A key reason for this summer being difficult for food-insecure families is inflation outpacing wages, combined with the end of government assistance programs that kept hungry families afloat during the pandemic, including stimulus checks and monthly child tax credit payments.
Elaine Waxman, an expert on food insecurity at the Urban Institute, tells NYT, “There was a charitable response at the beginning [of the pandemic]. There was a very robust government response as well,” but donations to food pantries are down just when they need the support the most.
Between the months of February and May, 73% of food banks connected to Feeding America reported a decline in food donations, and 94% reported a simultaneous increase in costs.
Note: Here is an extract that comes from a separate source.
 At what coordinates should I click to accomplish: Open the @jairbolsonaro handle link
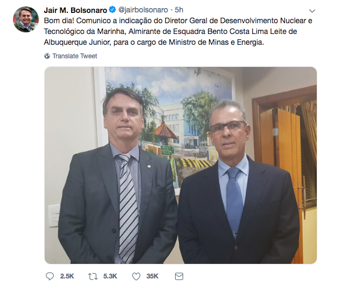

Tabitha’s Way Director Wendy Osborne notes, “There was a lot of attention nationally during COVID, rightly so, but, sadly, things haven’t changed and are trending worse right now, especially with all the inflation.”
As it has for 12 straight years, Feeding America published a study in July pinpointing which areas across the country have the most families going hungry. Nearly half of Presidio County, Texas, 46.4%, are experiencing food insecurity, and rural areas and localities in The South are also especially impacted, the report found.
Philadelphia is another city on the frontlines of the crisis. The operations manager of the Philadelphia Chinatown Development Corporation (PCDC), Rosaline Yang, also reports a significant uptick in people turning to food pantries, at a rate of 600 people weekly today, up from 200 people two years ago. “With COVID-19 and inflation, a lot of items that used to be pretty affordable are getting more expensive—staples in Asian cuisine like rice and tofu,” Yang tells The Philadelphia Inquirer.
Even Well-Off Families Struggle
With 16 out of every 100 households in the city dealing with food insecurity, the crisis is not confined to impoverished Philadelphians either.
Executive Director Pastor Tricia Neale of Feasts of Justice, a city food bank, adds that residents with higher incomes are also increasingly in need. “We’re seeing a lot more individuals disclosing a higher income but still aren’t able to make it. They’re not close to the poverty line, but we’ve got families who are still needing this resource because they’ve just found their other expenses are more than what their incomes can handle.”